Philippines President Orders Military to ‘Wipe Out’ Abu SayyafOctober 5, 2016 in Abu Sayyaf, Philippines
Philippines President Rodrigo Duterte has ordered the country’s military to go “full force” to wipe out the Islamic State (IS)-linked Abu Sayyaf terrorist group.
While President Duterte, who swept into office in May on a pledge to eliminate criminals, had initially called on the Abu Sayyaf Group to lay down their arms, he quickly adopted a tough stance when his overtures were rejected. Sources have reported that an additional 2500-strong force is being deployed to back up thousands of soldiers who are already stationed on the islands of Jolo and Sulu.

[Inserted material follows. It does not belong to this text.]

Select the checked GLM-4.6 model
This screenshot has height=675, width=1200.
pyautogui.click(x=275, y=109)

Abu Sayyaf was founded in the early 1990’s to fight for an independent Islamic state in the southern Philippines, which is a Catholic-majority nation. For years, the militant group has eluded Philippines security forces, which had the support of US military logistics, as its militants carried out some of the country’s worst terrorist attacks, including a ferry bombing in 2014 that killed at least 100 people. The militants, who are believed to number around 500, have also kidnapped dozens of foreigners and Filipinos for ransom, in a business that has netted them millions of dollars, which they then use to carry out their operations. The militants are believed to be currently holding at least 23 hostages, including a Dutch birdwatcher who was kidnapped in 2012 and a Norwegian man who was abducted from a beach resort last year. Abu Sayyaf militants also beheaded two Canadian hostages this year who had been held for several months. Australian adventurer Warren Rodwell was held by the group for fifteen months after he was kidnapped from his home in a coastal town on 2011. A ransom of about US $100,000 was secured for his release.

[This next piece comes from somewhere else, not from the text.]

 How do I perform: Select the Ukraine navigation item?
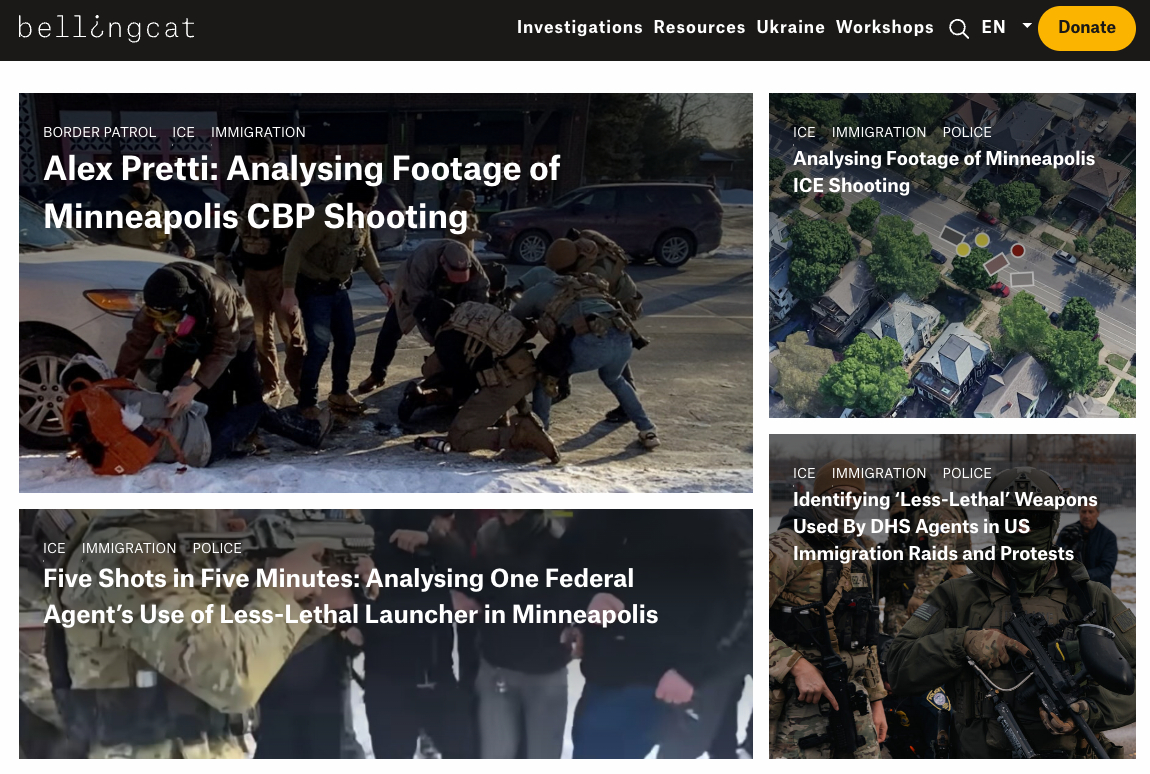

While last year, Abu Sayyaf claimed allegiance to IS, analysts believe that the group has been mainly focused on kidnappings. Southeast Asian leaders however have expressed their concerns that regional militants, who have been fighting alongside IS fighters in Syria and Iraq, may return and seek sanctuary amongst Abu Sayyaf – further bolstering its strength with hardened fighters.